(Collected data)
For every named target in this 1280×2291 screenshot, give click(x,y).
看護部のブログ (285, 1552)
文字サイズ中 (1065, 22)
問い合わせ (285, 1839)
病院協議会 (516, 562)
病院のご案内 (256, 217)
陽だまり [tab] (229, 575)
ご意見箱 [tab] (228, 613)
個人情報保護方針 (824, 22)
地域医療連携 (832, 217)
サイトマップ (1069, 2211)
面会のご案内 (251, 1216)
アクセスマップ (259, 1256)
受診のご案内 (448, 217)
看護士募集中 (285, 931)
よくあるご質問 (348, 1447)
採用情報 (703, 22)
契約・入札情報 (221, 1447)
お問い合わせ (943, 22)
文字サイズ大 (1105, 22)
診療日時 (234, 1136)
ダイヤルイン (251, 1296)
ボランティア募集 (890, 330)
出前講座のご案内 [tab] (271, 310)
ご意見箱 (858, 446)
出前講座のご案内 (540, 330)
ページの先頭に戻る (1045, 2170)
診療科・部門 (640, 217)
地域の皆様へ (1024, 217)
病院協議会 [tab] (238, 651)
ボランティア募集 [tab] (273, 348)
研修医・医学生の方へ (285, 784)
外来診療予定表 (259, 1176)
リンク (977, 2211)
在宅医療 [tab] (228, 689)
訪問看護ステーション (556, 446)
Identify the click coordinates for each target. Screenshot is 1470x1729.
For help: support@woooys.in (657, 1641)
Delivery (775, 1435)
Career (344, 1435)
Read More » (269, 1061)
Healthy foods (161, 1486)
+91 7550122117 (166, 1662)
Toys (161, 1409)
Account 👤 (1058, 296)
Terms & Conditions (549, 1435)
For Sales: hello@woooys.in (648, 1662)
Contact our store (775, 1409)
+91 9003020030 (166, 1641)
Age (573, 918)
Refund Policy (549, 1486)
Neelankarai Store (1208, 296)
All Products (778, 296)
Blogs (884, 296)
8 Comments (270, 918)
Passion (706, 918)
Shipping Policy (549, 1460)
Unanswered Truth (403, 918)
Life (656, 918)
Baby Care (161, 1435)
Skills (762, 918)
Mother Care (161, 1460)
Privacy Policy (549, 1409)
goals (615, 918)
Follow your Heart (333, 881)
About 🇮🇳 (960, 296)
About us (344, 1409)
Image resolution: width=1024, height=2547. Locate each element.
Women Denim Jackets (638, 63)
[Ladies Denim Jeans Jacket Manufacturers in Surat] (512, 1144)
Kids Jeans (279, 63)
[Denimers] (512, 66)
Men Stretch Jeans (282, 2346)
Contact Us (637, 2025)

§ Work instructions: Look over the records above and say, with no extra words, how many lines include "Jeans".

§ Worked solution: 3